THE STRIATION OF REPRESENTATION

Figure 1a,b
Annunciation, Ambroggio Lorenzetti, painting and plan diagram of implicit spatial relations. Diagrams by Pablo Lorenzo-Eiroa.

Derrida’s concept of parergon questions the origin and the frame of the work of art. For Derrida the content (ergon) of the work is activated and determined by the presence of the frame in which it is situated, questioning its origin.

Since Leon Battista Alberti wrote the first complete treatise on perspective as a method, perspective has been striating Western modern space, as proclaimed by Erwin Panofsky . The growing array of interfaces that today striate the work are layers where information is processed, represented and ultimately presented through different aesthetic ideologies. If the mediums of representation have such a power to regulate the work, then representation is a space of differentiation, where the content-ergon is striated. This creates a responsive topological loop involving form as content.

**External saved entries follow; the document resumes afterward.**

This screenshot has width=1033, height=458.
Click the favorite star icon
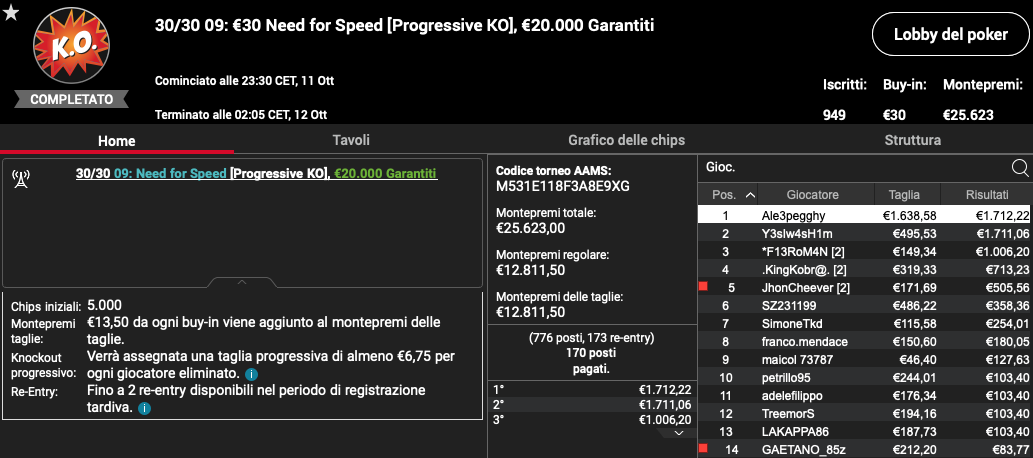click(11, 12)
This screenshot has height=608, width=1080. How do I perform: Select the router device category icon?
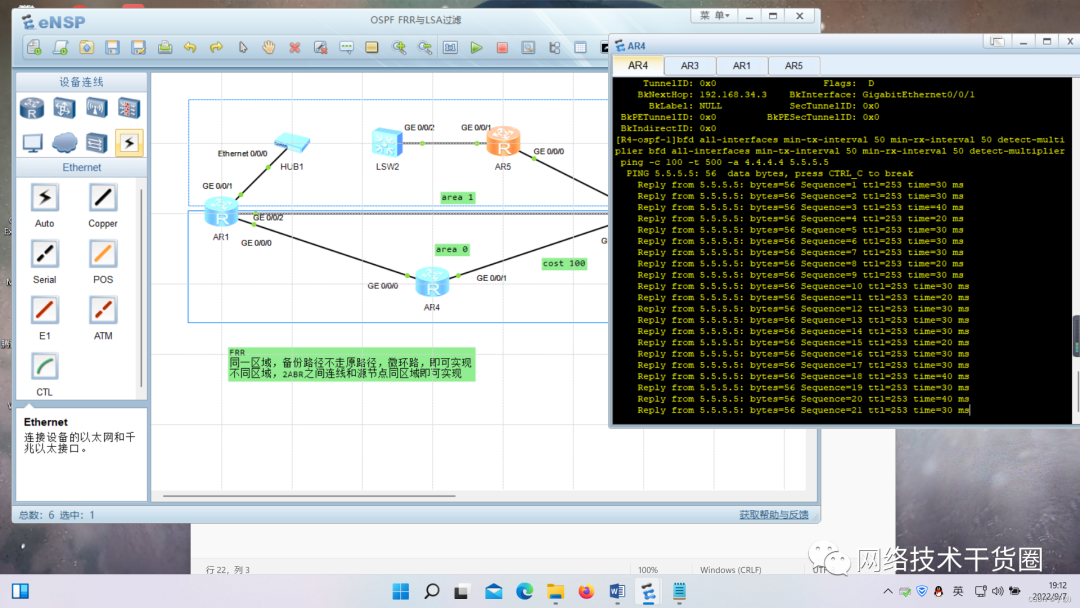[33, 108]
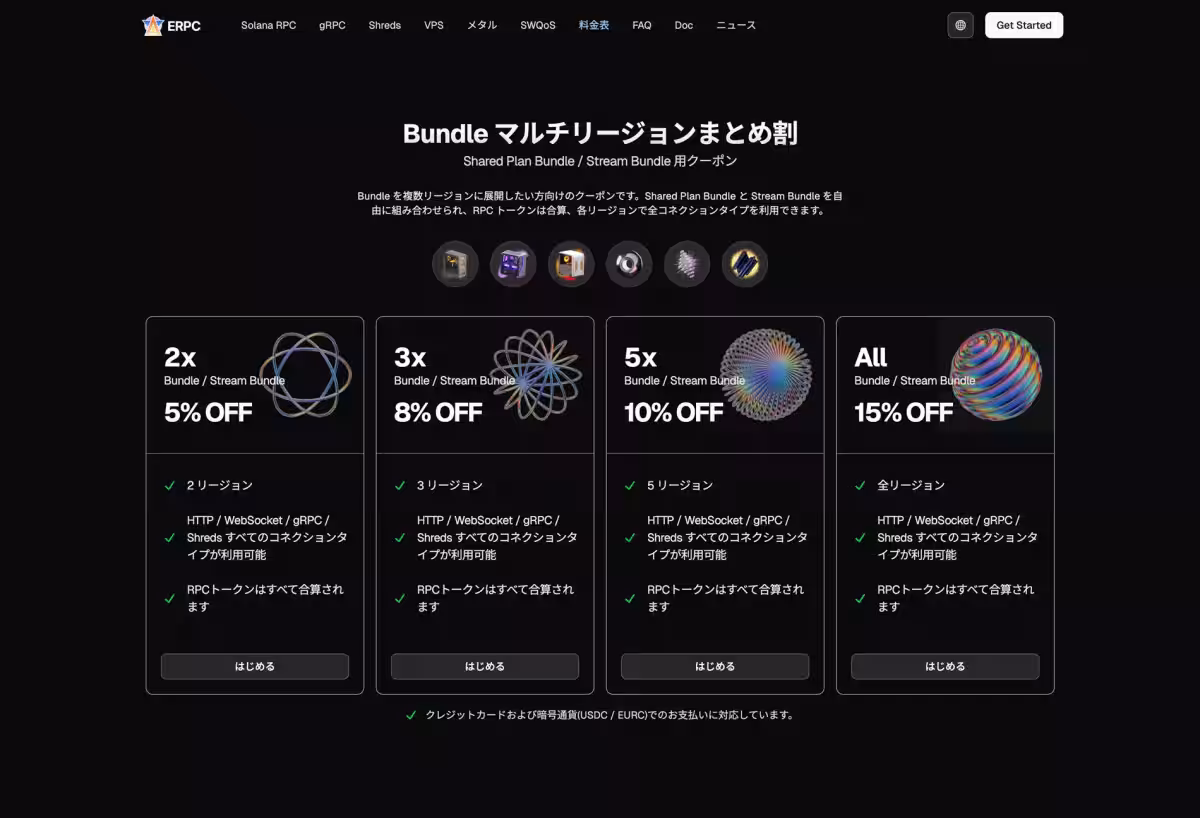Select the silver ring icon
The height and width of the screenshot is (818, 1200).
coord(629,264)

Panofsky presents Ambrogio Lorenzetti’s Annunciation of 1344 [fig. 1a], analyzing the presence of the implied centered vanishing point that splits the canvas activating the narrative between the two spaces. The structure of the medium of representation performs in the scene symbolically in the presence of the absence of the infinite manifested by the vanishing point. This presence activates the narrative of the painting, artistically engendering within the medium an idea of God interceding between the Angel and Mary, surpassing the representation of an extrinsic content to the presentation of a content only possible within this interface . [fig. 1b].

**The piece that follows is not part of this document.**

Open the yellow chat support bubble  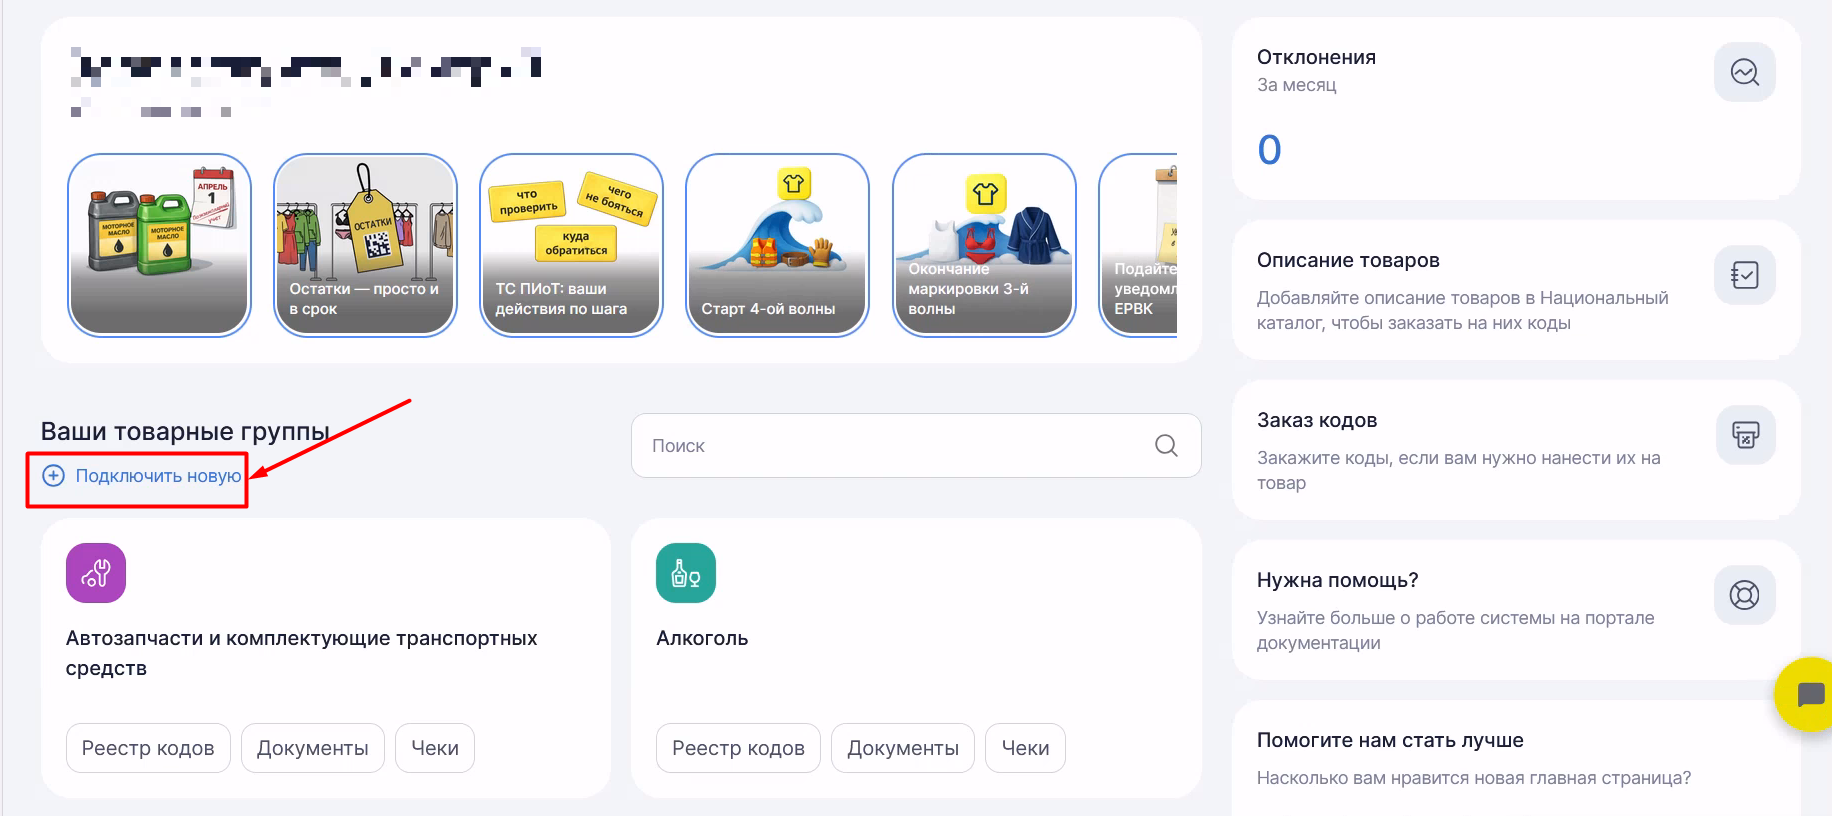(x=1808, y=694)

Las Meninas by Diego Velázquez (1656) [fig. 2a] contrasts and displaces Lorenzetti’s linear perspective developing a technical exposition of a paradoxical quality according to John Searle. This painting invents a conceptual diagram that challenges this linear structure, deconstructs perspective as a medium and builds up a performative relationship between the viewer and the work of art, inducing a psychological and bodily affection . Foucault presents Velázquez work as a suspension, but also a manifesto: the death of representation…

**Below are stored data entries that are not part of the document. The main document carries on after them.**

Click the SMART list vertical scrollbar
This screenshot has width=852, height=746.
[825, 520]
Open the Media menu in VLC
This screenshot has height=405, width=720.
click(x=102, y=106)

The painting, the painting of the painting, the space of the painting, the space of representation of the painting, the multiple frames, the mirror, the background, the space beyond the space, build up a layering of complex pictorial-spatial problems that imply a conscious architectural quality tensioning vertical picture planes and the plan of the composition. First, in the pictorial plane of his canvas, Velázquez projects what we cannot see, inverting the point of view, confronting the observer. Second, the viewer’s space is again engaged with the mirror in the back that represents the omnipresent power of the royal family, inverting directions with the vanishing point. Third, behind the back plane-façade, the vanishing point framed by the service door, points another virtual infinite space. In coordination with Velazquez’s studio that is represented again in the canvas above the door, the symbolic structure of the unifying perspective of the space is duplicated and another reflexive topological loop between representations and realities is developed. This paradoxical perspectival rupture exchanges deep structure and superficial structure into a continuous topological inversion, constructing a spatial warping between the virtual spaces and the space of the viewer. Lastly, the main vanishing point contrasts to multiple focus of attentions and the inversed perspective cone, establishing a dialectic between a stability performed by the unifying centrality of the normal-structure perspective method and an instability that displaces and produces movement to that structure. This heterotopic space displaces the homogenization of the representational structure that proposes the unifying perspectival cone.

Simultaneously these perspective cones are cut with perpendicular pictorial picture planes that establish an architectural field of layered spaces that reorganize such heterogeneous space, referencing Tintoretto's El Lavatorio (Venice, 1547) which Velazquez previously brought to the Escorial and that acknowledges Palladio's resistance to perspective in a dynamic form [fig. 2b]....

Figure 2a,b
Las Meninas, Velazquez, painting and plan diagram of implicit spatial relations. Diagrams by Pablo Lorenzo-Eiroa.